Absolute Value
by Laura Ingram
She studies French freshman year, covers her eyelids with the closest blue on the color wheel. She is lonely. She eats peanut butter and celery from a brown paper bag and contemplates the past perfect. Her friends say her name like it hurts the roofs of their mouths, leave her behind when she takes too long in the bathroom. They kiss boys while she sits cross-legged on the couch, paints her nails pink and her heart clear-coat. They curl her hair like a telephone cord, hanging up because all they ever hear is static and long distance calls cost more. They take her to the mall, stuff her into cracked mannequin shells with locked knees, and she materializes in their nightmares like a mirror, a terror that is silver and exact—look at me.
She’s never really thought about her body before. Her friends say she is skinny, skinny, skinny, but like a boy, not a model. She doesn’t know how to fix this, so she goes home and makes herself throw up in the shower, screaming through her fingers. She wants to be a writer, not a doctor, it is an always itch, she thinks of the ink pen she is never without, gouging adjectives from the hollow in her throat that gets sore just before the cigarette, but there are never enough words coming out for her to feel empty again.
She starts forgetting people’s names, sleeping through algebra because the ugly numbers make her cry, swarming the places where her knuckles protrude. She starts wearing nothing but sweaters even though its spring. She stops putting peanut butter on her celery sticks, crossing and uncrossing her ankles, too bad she can’t feel elegant, snapping the rubber band around her wrist until it’s raw. Her friends don’t take her with them on the weekends anymore, but it’s nothing personal. They just don’t like the way people stare at the whirling noose of her clavicle, ever-tightening just under her neck, how is she going to keep breathing? But she is weather-cold and inside-cold and everything they say is just foreign noise, a language like the tap left running, brown water and black bodies, and her bones bending their softened heads in defeat, tired of holding together nobody’s home.
She drives like an arrhythmia, doesn’t bother to ask for directions, and the universe has been promised to her palms. She is certain of this in the midst of her early morning hunger, rotting along the after-hours of her mother’s rhododendrons, digging for a dead bird she knows she buried there in seventh grade. Flowers wilt, fruit molds, skin withers, and all anyone will ever end up with is the bones. We are trapped in a cycle of incessant decay, all but the bones, and she sees the start of the interstellar scything her rib cage, turning toward the edges of the earth. She asks its axis, where does it hurt, but there is no answer, leastways not along the latitude lines. Her fingers curl around what might be a canary’s corpse, but no one can know if there is just one bird in any given throat.
Her father carries her back up to her bedroom, does not question why his daughter was sleeping in a dead garden.
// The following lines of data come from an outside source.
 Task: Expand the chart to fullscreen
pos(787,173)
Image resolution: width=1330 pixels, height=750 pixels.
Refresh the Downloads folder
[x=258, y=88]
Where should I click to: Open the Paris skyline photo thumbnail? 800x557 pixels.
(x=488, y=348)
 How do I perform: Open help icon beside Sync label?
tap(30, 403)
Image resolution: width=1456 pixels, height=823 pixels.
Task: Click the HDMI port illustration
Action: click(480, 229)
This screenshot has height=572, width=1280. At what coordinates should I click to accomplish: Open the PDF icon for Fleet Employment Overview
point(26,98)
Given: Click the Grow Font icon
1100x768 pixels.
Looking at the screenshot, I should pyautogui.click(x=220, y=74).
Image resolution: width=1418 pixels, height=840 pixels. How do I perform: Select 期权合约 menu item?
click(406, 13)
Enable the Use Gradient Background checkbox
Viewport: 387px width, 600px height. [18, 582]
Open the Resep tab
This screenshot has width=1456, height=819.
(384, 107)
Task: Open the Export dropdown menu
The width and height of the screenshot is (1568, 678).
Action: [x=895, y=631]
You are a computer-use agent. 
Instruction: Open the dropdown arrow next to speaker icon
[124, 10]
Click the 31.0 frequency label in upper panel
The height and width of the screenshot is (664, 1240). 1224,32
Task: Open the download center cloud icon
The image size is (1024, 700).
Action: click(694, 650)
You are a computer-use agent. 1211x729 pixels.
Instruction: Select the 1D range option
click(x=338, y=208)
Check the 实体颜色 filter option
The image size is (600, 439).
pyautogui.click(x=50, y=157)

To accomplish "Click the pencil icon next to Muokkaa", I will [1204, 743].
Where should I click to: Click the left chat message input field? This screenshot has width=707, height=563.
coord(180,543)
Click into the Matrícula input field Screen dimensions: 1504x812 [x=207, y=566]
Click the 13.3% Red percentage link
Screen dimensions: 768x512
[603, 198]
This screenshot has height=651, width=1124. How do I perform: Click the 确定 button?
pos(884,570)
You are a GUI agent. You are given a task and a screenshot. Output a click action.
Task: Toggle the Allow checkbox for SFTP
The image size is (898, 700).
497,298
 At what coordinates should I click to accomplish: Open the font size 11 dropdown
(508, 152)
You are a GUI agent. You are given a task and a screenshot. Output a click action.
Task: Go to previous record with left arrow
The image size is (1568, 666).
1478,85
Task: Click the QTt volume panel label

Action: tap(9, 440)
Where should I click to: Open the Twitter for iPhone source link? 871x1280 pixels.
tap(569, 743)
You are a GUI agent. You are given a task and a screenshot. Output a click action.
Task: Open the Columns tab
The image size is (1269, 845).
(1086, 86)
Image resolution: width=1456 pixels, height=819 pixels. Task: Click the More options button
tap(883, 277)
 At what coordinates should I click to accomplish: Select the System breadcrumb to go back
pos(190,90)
He lets her have vinegar and asparagus for dinner, while her mother cries quietly over a paper plate of spaghetti, as he stirs his drink with a fork. They all excuse themselves before any of it is touched.
People stare at her when she goes to the store, but her mother won’t buy her hot sauce anymore. Her friends won’t say hello if they see her wandering around the mall, buying her prom dress from the little girl’s department, stealing salt packets from the salad bar and eating them out of her palm. she turns the lights off at four in the afternoon, and she doesn’t know how to dial the phone anymore. She cannot say that word aloud, the same old diagnostic. It makes her blood cringe and crumble inside of her. She calls one of her friends and hangs up fourteen times, she knows there is an answer, but isn’t sure how to hear it.
“I need some help” She tells the dial tone, and swallows six pills. She panics over whether or not she left the water on, prying open her rusted throat with a toothbrush. She slumps into half-sleep amongst towels and tile grout, watching the ink under her fingernails waver. Her fever dreams are filled with the endless clash of space dust and supernovae, and some arbitrary ache of emptiness, that desire that drives us all - the hunger for something better than this.